RECORDS FOR THE EXERCISE:
━━━━━━━━
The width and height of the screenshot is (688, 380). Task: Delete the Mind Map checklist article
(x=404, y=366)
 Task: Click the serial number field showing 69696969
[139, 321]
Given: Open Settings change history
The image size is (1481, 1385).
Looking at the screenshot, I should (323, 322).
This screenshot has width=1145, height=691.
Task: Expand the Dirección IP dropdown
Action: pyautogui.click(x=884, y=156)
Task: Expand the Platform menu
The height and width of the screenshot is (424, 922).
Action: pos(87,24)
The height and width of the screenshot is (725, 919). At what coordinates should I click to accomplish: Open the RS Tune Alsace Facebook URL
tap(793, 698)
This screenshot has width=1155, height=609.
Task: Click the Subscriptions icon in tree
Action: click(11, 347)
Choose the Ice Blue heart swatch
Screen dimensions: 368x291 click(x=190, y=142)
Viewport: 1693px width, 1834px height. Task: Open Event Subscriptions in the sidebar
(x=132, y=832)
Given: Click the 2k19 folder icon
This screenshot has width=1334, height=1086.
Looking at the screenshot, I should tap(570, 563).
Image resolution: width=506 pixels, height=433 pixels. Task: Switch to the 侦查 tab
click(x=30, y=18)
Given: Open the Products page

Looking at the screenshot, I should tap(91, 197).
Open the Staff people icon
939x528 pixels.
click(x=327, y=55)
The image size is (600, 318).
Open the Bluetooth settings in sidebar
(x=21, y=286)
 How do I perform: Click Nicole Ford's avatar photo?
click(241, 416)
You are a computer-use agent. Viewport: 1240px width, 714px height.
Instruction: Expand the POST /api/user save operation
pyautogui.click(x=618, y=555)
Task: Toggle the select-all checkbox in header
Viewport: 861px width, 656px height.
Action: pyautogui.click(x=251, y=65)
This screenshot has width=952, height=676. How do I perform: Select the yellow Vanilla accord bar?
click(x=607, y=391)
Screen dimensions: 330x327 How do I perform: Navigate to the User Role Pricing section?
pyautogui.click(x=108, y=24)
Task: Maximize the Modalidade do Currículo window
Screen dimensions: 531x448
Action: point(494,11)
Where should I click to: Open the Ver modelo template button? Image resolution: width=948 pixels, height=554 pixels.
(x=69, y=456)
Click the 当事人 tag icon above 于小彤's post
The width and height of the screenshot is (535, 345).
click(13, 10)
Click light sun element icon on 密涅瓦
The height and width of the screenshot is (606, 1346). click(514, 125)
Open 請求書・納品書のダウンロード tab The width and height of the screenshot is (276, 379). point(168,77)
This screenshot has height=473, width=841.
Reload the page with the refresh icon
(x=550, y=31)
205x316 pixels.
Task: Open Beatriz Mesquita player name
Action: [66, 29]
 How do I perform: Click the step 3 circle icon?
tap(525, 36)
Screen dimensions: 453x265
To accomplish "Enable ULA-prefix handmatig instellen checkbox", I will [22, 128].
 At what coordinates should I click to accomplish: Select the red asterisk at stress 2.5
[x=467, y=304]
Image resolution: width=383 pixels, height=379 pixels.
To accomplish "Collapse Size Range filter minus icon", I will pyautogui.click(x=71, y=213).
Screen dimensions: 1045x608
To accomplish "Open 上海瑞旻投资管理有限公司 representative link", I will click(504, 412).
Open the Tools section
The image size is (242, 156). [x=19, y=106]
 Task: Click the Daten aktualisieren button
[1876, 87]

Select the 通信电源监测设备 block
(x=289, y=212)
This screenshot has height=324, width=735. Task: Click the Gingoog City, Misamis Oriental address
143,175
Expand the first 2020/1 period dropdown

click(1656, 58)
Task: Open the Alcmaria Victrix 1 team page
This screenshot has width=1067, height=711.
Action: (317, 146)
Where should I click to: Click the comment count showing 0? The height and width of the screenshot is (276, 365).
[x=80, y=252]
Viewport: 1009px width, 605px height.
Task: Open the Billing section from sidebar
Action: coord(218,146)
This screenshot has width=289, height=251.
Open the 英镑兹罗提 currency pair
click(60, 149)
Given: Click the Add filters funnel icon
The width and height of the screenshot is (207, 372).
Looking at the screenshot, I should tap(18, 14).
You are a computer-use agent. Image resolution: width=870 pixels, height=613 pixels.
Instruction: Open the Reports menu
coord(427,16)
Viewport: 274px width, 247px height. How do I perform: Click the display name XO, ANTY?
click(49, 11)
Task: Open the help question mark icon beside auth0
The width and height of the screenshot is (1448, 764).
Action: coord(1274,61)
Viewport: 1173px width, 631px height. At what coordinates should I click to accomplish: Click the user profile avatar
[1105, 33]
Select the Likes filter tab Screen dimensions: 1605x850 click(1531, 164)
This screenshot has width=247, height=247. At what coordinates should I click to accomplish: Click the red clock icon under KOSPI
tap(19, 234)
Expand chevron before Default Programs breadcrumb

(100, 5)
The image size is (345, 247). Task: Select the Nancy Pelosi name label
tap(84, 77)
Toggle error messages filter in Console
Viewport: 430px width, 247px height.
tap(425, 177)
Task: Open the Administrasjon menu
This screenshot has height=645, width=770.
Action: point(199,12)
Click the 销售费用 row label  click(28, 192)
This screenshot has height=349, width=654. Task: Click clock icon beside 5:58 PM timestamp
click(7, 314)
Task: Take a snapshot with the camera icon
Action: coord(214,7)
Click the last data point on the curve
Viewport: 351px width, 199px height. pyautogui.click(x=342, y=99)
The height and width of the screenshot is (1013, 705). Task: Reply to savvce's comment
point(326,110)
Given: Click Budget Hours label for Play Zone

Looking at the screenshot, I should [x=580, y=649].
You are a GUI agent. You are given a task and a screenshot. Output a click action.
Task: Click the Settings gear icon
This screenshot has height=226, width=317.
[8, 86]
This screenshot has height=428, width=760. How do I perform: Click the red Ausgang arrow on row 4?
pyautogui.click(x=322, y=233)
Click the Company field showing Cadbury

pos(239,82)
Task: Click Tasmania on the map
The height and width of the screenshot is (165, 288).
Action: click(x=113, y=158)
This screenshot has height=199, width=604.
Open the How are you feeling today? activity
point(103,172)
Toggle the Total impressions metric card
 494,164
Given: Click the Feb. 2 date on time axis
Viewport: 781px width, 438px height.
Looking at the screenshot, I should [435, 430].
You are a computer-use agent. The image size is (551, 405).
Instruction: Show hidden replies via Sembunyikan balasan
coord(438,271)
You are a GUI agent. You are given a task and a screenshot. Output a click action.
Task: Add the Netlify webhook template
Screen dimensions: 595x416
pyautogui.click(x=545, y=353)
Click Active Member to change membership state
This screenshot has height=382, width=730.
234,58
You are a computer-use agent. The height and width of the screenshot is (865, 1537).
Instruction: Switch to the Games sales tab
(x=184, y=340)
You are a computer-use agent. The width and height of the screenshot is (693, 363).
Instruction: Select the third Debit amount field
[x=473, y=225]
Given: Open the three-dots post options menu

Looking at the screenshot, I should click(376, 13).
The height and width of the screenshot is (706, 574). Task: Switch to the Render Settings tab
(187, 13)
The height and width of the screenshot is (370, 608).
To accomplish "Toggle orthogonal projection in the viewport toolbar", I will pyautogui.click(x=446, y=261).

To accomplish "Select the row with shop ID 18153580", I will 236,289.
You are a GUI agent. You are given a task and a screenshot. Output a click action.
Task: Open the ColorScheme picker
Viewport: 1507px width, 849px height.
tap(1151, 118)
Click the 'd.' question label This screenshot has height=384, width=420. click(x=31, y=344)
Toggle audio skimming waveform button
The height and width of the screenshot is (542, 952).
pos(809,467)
━━━━━━━━
BRIEF: Put all of the records above into a numbered list, one line per item, and leave out the blank lines.

CORRECT RESULT:
1. The width and height of the screenshot is (688, 380). Task: Delete the Mind Map checklist article
2. (x=404, y=366)
3.  Task: Click the serial number field showing 69696969
4. [139, 321]
5. Given: Open Settings change history
6. The image size is (1481, 1385).
7. Looking at the screenshot, I should (323, 322).
8. This screenshot has width=1145, height=691.
9. Task: Expand the Dirección IP dropdown
10. Action: pyautogui.click(x=884, y=156)
11. Task: Expand the Platform menu
12. The height and width of the screenshot is (424, 922).
13. Action: pos(87,24)
14. The height and width of the screenshot is (725, 919). At what coordinates should I click to accomplish: Open the RS Tune Alsace Facebook URL
15. tap(793, 698)
16. This screenshot has width=1155, height=609.
17. Task: Click the Subscriptions icon in tree
18. Action: click(11, 347)
19. Choose the Ice Blue heart swatch
20. Screen dimensions: 368x291 click(x=190, y=142)
21. Viewport: 1693px width, 1834px height. Task: Open Event Subscriptions in the sidebar
22. (x=132, y=832)
23. Given: Click the 2k19 folder icon
24. This screenshot has width=1334, height=1086.
25. Looking at the screenshot, I should tap(570, 563).
26. Image resolution: width=506 pixels, height=433 pixels. Task: Switch to the 侦查 tab
27. click(x=30, y=18)
28. Given: Open the Products page
29. Looking at the screenshot, I should tap(91, 197).
30. Open the Staff people icon
31. 939x528 pixels.
32. click(x=327, y=55)
33. The image size is (600, 318).
34. Open the Bluetooth settings in sidebar
35. (x=21, y=286)
36.  How do I perform: Click Nicole Ford's avatar photo?
37. click(241, 416)
38. You are a computer-use agent. Viewport: 1240px width, 714px height.
39. Instruction: Expand the POST /api/user save operation
40. pyautogui.click(x=618, y=555)
41. Task: Toggle the select-all checkbox in header
42. Viewport: 861px width, 656px height.
43. Action: pyautogui.click(x=251, y=65)
44. This screenshot has width=952, height=676. How do I perform: Select the yellow Vanilla accord bar?
45. click(x=607, y=391)
46. Screen dimensions: 330x327 How do I perform: Navigate to the User Role Pricing section?
47. pyautogui.click(x=108, y=24)
48. Task: Maximize the Modalidade do Currículo window
49. Screen dimensions: 531x448
50. Action: point(494,11)
51. Where should I click to: Open the Ver modelo template button? Image resolution: width=948 pixels, height=554 pixels.
52. (x=69, y=456)
53. Click the 当事人 tag icon above 于小彤's post
54. The width and height of the screenshot is (535, 345).
55. click(13, 10)
56. Click light sun element icon on 密涅瓦
57. The height and width of the screenshot is (606, 1346). click(514, 125)
58. Open 請求書・納品書のダウンロード tab The width and height of the screenshot is (276, 379). point(168,77)
59. This screenshot has height=473, width=841.
60. Reload the page with the refresh icon
61. (x=550, y=31)
62. 205x316 pixels.
63. Task: Open Beatriz Mesquita player name
64. Action: [66, 29]
65.  How do I perform: Click the step 3 circle icon?
66. tap(525, 36)
67. Screen dimensions: 453x265
68. To accomplish "Enable ULA-prefix handmatig instellen checkbox", I will [22, 128].
69.  At what coordinates should I click to accomplish: Select the red asterisk at stress 2.5
70. [x=467, y=304]
71. Image resolution: width=383 pixels, height=379 pixels.
72. To accomplish "Collapse Size Range filter minus icon", I will pyautogui.click(x=71, y=213).
73. Screen dimensions: 1045x608
74. To accomplish "Open 上海瑞旻投资管理有限公司 representative link", I will click(504, 412).
75. Open the Tools section
76. The image size is (242, 156). [x=19, y=106]
77.  Task: Click the Daten aktualisieren button
78. [1876, 87]
79. Select the 通信电源监测设备 block
80. (x=289, y=212)
81. This screenshot has height=324, width=735. Task: Click the Gingoog City, Misamis Oriental address
82. 143,175
83. Expand the first 2020/1 period dropdown
84. click(1656, 58)
85. Task: Open the Alcmaria Victrix 1 team page
86. This screenshot has width=1067, height=711.
87. Action: (317, 146)
88. Where should I click to: Click the comment count showing 0? The height and width of the screenshot is (276, 365).
89. [x=80, y=252]
90. Viewport: 1009px width, 605px height.
91. Task: Open the Billing section from sidebar
92. Action: coord(218,146)
93. This screenshot has width=289, height=251.
94. Open the 英镑兹罗提 currency pair
95. click(60, 149)
96. Given: Click the Add filters funnel icon
97. The width and height of the screenshot is (207, 372).
98. Looking at the screenshot, I should tap(18, 14).
99. You are a computer-use agent. Image resolution: width=870 pixels, height=613 pixels.
100. Instruction: Open the Reports menu
101. coord(427,16)
102. Viewport: 274px width, 247px height. How do I perform: Click the display name XO, ANTY?
103. click(49, 11)
104. Task: Open the help question mark icon beside auth0
105. The width and height of the screenshot is (1448, 764).
106. Action: coord(1274,61)
107. Viewport: 1173px width, 631px height. At what coordinates should I click to accomplish: Click the user profile avatar
108. [1105, 33]
109. Select the Likes filter tab Screen dimensions: 1605x850 click(1531, 164)
110. This screenshot has width=247, height=247. At what coordinates should I click to accomplish: Click the red clock icon under KOSPI
111. tap(19, 234)
112. Expand chevron before Default Programs breadcrumb
113. (100, 5)
114. The image size is (345, 247). Task: Select the Nancy Pelosi name label
115. tap(84, 77)
116. Toggle error messages filter in Console
117. Viewport: 430px width, 247px height.
118. tap(425, 177)
119. Task: Open the Administrasjon menu
120. This screenshot has height=645, width=770.
121. Action: point(199,12)
122. Click the 销售费用 row label  click(28, 192)
123. This screenshot has height=349, width=654. Task: Click clock icon beside 5:58 PM timestamp
124. click(7, 314)
125. Task: Take a snapshot with the camera icon
126. Action: coord(214,7)
127. Click the last data point on the curve
128. Viewport: 351px width, 199px height. pyautogui.click(x=342, y=99)
129. The height and width of the screenshot is (1013, 705). Task: Reply to savvce's comment
130. point(326,110)
131. Given: Click Budget Hours label for Play Zone
132. Looking at the screenshot, I should [x=580, y=649].
133. You are a GUI agent. You are given a task and a screenshot. Output a click action.
134. Task: Click the Settings gear icon
135. This screenshot has height=226, width=317.
136. [8, 86]
137. This screenshot has height=428, width=760. How do I perform: Click the red Ausgang arrow on row 4?
138. pyautogui.click(x=322, y=233)
139. Click the Company field showing Cadbury
140. pos(239,82)
141. Task: Click Tasmania on the map
142. The height and width of the screenshot is (165, 288).
143. Action: click(x=113, y=158)
144. This screenshot has height=199, width=604.
145. Open the How are you feeling today? activity
146. point(103,172)
147. Toggle the Total impressions metric card
148.  494,164
149. Given: Click the Feb. 2 date on time axis
150. Viewport: 781px width, 438px height.
151. Looking at the screenshot, I should [435, 430].
152. You are a computer-use agent. The image size is (551, 405).
153. Instruction: Show hidden replies via Sembunyikan balasan
154. coord(438,271)
155. You are a GUI agent. You are given a task and a screenshot. Output a click action.
156. Task: Add the Netlify webhook template
157. Screen dimensions: 595x416
158. pyautogui.click(x=545, y=353)
159. Click Active Member to change membership state
160. This screenshot has height=382, width=730.
161. 234,58
162. You are a computer-use agent. The height and width of the screenshot is (865, 1537).
163. Instruction: Switch to the Games sales tab
164. (x=184, y=340)
165. You are a computer-use agent. The width and height of the screenshot is (693, 363).
166. Instruction: Select the third Debit amount field
167. [x=473, y=225]
168. Given: Open the three-dots post options menu
169. Looking at the screenshot, I should click(376, 13).
170. The height and width of the screenshot is (706, 574). Task: Switch to the Render Settings tab
171. (187, 13)
172. The height and width of the screenshot is (370, 608).
173. To accomplish "Toggle orthogonal projection in the viewport toolbar", I will pyautogui.click(x=446, y=261).
174. To accomplish "Select the row with shop ID 18153580", I will 236,289.
175. You are a GUI agent. You are given a task and a screenshot. Output a click action.
176. Task: Open the ColorScheme picker
177. Viewport: 1507px width, 849px height.
178. tap(1151, 118)
179. Click the 'd.' question label This screenshot has height=384, width=420. click(x=31, y=344)
180. Toggle audio skimming waveform button
181. The height and width of the screenshot is (542, 952).
182. pos(809,467)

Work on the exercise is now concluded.